▶ [INSTRUCTION] Copy the records below verbatim, from the line containing "Switch to list" through the line containing "[x=677, y=567]", and output only that stretch.

-- START GIVEN ENTRIES --

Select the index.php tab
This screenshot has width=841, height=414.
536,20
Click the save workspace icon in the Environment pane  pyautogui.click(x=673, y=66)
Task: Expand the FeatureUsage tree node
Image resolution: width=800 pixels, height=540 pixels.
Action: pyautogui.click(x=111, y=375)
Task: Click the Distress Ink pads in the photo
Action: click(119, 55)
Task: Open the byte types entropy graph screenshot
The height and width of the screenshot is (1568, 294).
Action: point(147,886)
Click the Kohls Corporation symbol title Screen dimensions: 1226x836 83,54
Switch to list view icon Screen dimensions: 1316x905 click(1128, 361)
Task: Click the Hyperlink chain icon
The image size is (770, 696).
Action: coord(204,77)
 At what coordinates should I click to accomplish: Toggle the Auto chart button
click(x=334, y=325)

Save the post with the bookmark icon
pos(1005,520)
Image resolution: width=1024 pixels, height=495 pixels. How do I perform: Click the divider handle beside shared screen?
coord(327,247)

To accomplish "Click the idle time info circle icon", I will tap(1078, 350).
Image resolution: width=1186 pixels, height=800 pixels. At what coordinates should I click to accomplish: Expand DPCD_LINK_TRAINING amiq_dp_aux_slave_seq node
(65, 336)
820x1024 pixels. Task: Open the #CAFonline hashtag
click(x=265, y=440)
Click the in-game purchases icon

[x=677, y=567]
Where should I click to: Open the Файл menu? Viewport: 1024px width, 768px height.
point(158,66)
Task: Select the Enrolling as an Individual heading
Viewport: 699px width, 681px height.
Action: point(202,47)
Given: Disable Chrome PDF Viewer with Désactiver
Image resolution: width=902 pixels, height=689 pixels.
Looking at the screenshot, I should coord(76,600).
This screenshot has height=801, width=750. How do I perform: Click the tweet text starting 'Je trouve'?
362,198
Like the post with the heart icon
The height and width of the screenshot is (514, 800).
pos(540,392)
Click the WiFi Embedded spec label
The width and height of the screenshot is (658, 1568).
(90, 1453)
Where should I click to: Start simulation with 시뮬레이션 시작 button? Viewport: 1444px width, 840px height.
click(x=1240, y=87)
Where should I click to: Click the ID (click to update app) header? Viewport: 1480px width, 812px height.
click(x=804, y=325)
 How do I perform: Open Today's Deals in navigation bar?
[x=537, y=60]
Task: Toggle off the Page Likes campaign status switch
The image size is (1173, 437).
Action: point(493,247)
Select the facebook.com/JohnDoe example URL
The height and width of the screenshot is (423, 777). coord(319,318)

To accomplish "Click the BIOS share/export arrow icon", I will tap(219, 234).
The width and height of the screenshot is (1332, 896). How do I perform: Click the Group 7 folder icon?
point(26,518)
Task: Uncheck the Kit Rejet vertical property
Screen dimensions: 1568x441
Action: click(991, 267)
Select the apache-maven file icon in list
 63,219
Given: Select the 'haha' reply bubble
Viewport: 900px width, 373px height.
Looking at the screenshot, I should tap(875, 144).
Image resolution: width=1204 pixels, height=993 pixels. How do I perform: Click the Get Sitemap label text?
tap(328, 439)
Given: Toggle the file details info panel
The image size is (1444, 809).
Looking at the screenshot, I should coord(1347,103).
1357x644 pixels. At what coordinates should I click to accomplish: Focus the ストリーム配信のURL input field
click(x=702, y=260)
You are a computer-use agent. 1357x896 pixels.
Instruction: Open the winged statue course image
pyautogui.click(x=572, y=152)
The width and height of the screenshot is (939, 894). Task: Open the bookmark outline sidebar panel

-- END GIVEN ENTRIES --

▶ [THE OUTPUT]
Switch to list view icon Screen dimensions: 1316x905 click(1128, 361)
Task: Click the Hyperlink chain icon
The image size is (770, 696).
Action: coord(204,77)
 At what coordinates should I click to accomplish: Toggle the Auto chart button
click(x=334, y=325)

Save the post with the bookmark icon
pos(1005,520)
Image resolution: width=1024 pixels, height=495 pixels. How do I perform: Click the divider handle beside shared screen?
coord(327,247)

To accomplish "Click the idle time info circle icon", I will tap(1078, 350).
Image resolution: width=1186 pixels, height=800 pixels. At what coordinates should I click to accomplish: Expand DPCD_LINK_TRAINING amiq_dp_aux_slave_seq node
(65, 336)
820x1024 pixels. Task: Open the #CAFonline hashtag
click(x=265, y=440)
Click the in-game purchases icon

[x=677, y=567]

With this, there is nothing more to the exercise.